# Ammo



## JackOfAllSlings (Mar 15, 2013)

What are some alternatives to slingshot ammo, i know about steel balls and marbles but does anyone else know of some different types? I just made this account on the forum and am happy to join.


----------



## Arturito (Jan 10, 2013)

Welcome, you can go here http://slingshotforum.com/topic/20842-using-pieces-of-a-rod-aka-rods-as-ammo/


----------



## Henry the Hermit (Jun 2, 2010)

I shoot cast lead balls and bullets. After a fairly small investment in equipment, lead is cheaper than either marbles or steel. It is also more effective than either.


----------



## treefork (Feb 1, 2010)

hex nuts,fishing weights,wheel weights,clay balls. Candy Gobstoppers .paintball, river rock


----------



## JackOfAllSlings (Mar 15, 2013)

Thanks everyone, great ideas


----------



## bigron (Nov 29, 2012)

in a rush what you can fit in the pouch :headbang:


----------



## Bajaja (May 13, 2011)

I shoot clay balls. I mostly buy them, but once in a while I make some. Not for hunting, but for fun the best choice.

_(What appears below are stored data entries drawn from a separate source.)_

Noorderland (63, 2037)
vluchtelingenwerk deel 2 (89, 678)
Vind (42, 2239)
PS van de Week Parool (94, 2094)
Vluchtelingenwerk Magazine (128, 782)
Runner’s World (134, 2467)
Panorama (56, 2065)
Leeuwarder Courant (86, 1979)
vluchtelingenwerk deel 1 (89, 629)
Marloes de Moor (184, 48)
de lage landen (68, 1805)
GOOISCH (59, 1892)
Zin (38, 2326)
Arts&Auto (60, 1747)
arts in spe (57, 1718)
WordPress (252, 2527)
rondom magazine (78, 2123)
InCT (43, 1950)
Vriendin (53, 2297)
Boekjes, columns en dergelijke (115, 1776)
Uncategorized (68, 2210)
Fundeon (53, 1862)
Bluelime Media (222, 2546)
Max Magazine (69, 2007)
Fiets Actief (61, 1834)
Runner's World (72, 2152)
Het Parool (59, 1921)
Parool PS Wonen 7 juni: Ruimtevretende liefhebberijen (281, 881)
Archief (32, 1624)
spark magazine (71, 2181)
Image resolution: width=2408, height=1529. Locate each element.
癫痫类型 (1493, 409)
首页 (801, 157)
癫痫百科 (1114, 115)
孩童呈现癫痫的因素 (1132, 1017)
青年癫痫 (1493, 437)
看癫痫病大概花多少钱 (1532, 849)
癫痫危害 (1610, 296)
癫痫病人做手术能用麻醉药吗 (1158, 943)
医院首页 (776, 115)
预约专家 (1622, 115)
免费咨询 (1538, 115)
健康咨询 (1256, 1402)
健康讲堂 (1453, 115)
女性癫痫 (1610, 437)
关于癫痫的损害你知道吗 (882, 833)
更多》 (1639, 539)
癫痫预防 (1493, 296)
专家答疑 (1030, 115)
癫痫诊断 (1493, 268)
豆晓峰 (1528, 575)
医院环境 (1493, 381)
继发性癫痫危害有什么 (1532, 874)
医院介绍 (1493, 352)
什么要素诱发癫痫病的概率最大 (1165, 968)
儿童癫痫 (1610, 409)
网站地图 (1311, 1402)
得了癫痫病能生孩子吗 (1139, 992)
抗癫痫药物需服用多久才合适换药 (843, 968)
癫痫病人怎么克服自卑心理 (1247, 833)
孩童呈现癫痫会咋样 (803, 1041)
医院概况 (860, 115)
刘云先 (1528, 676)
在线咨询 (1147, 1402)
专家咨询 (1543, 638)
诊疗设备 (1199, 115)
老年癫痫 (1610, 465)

If you hit, they break like they explode. And leave a clay stamp on hitting things. Cost half price of steel or when you make some your own it's almost free. So great choice for feeding the forest vegetation


----------



## Berkshire bred (Mar 4, 2012)

steel nuts, bolts, steel balls, lead balls, marbles, golf balls, tennis balls, pebbles, small rocks. the list is almost endless it just depends on what you want it for and partly your ability.


----------



## Berkshire bred (Mar 4, 2012)

sorry I also forgot to add arrows.


----------



## mopper (Nov 17, 2012)

gummibears, jellybeans, bits of sticks of cylindrical chalk, those explode on impact, quite impressive.


----------